Bundestagsrede von 29.06.2012

Pflege-Bahr

Vizepräsident Dr. Hermann Otto Solms: Für Bündnis 90/Die Grünen hat jetzt das Wort die Kollegin Birgitt Bender.

Birgitt Bender (BÜNDNIS 90/DIE GRÜNEN): Herr Präsident! Meine Damen und Herren! Es soll in der Tat nicht unerwähnt bleiben, dass es in diesem Gesetz auch eine Neuregelung der Hebammenhilfe gibt. Erst haben Sie alle grünen Anträge abgelehnt, sie dann aber teilweise umgesetzt. Dafür gebührt Ihnen ein bisschen Lob. Es ist gut, dass die Reichsversicherungsordnung hier Vergangenheit ist. Aber ich will auch deutlich daran erinnern, dass es bei der Regelung der Hebammenhilfe noch offene Baustellen gibt. Das betrifft insbesondere die Frage der Haftpflichtversicherung und nicht zuletzt schlicht und einfach die angemessene Honorierung bei der Hebammenhilfe, die für uns alle wichtig ist.

(Beifall beim BÜNDNIS 90/DIE GRÜNEN sowie bei Abgeordneten der LINKEN)

Jetzt komme ich zum Thema Pflege-Bahr und dem Vergleich mit der Riester-Rente. Erstens, Herr Minister. Es sei daran erinnert: Die FDP hat die Riester-Rente gar nicht gewollt. Immerhin scheinen Sie etwas dazugelernt zu haben.

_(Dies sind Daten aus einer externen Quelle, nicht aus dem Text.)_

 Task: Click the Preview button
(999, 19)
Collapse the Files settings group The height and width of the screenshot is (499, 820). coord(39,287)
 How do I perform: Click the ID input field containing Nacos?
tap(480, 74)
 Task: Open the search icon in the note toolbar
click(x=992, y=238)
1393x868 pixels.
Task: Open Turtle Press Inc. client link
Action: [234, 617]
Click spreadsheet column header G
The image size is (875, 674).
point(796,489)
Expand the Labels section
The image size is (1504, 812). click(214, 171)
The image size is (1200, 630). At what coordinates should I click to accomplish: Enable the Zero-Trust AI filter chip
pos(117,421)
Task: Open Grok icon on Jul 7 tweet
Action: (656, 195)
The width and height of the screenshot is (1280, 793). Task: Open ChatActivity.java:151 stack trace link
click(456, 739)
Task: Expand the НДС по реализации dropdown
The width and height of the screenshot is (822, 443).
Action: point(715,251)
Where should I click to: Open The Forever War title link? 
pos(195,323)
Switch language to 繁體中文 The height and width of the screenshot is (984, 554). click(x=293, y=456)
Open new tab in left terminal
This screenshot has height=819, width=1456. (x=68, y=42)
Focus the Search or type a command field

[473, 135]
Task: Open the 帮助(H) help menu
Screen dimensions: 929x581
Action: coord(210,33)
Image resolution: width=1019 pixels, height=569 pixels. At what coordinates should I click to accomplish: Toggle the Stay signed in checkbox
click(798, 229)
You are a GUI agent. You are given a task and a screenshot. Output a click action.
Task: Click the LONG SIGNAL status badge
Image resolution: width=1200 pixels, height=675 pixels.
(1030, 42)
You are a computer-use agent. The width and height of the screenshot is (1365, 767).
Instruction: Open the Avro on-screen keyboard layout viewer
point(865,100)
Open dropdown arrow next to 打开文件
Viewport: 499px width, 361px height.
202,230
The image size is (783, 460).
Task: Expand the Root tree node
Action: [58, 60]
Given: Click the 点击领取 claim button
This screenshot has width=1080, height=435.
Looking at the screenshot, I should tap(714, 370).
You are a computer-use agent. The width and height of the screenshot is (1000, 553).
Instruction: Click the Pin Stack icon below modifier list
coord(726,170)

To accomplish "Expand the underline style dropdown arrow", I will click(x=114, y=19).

(Beifall beim BÜNDNIS 90/DIE GRÜNEN sowie bei Abgeordneten der SPD)

Zweitens stelle ich fest: Sie haben die Logik der Riester-Rente immer noch nicht verstanden, oder aber Sie versuchen, die Leute für dumm zu verkaufen; denn in der Rente sieht es doch so aus: Wer mehr in das Solidarsystem einzahlt, bekommt mehr heraus. Wer mit der Riester-Förderung privat vorsorgt, erhöht das Einkommen und damit die soziale Sicherheit im Alter. Deswegen war es richtig, diese Reform zu machen.

(Beifall bei Abgeordneten des BÜNDNISSES 90/DIE GRÜNEN)

In der Pflege gilt: Wer als Bürgerin oder Bürger das Risiko der Pflegebedürftigkeit im Solidarsystem absichert, zahlt das, was sie oder er kann, nämlich nach Einkommen, und bekommt später das, was sie oder er im Pflegefall braucht. Wer hingegen beim Pflege-Bahr mit 5 Euro Subvention einen privaten Vertrag abschließt, zahlt mehr, je älter sie oder er ist, bekommt gar nichts, wenn sie oder er nicht pflegebedürftig wird, und bekommt im Pflegefall die Leistung nicht nach Bedarf, sondern je nach Einzahlung.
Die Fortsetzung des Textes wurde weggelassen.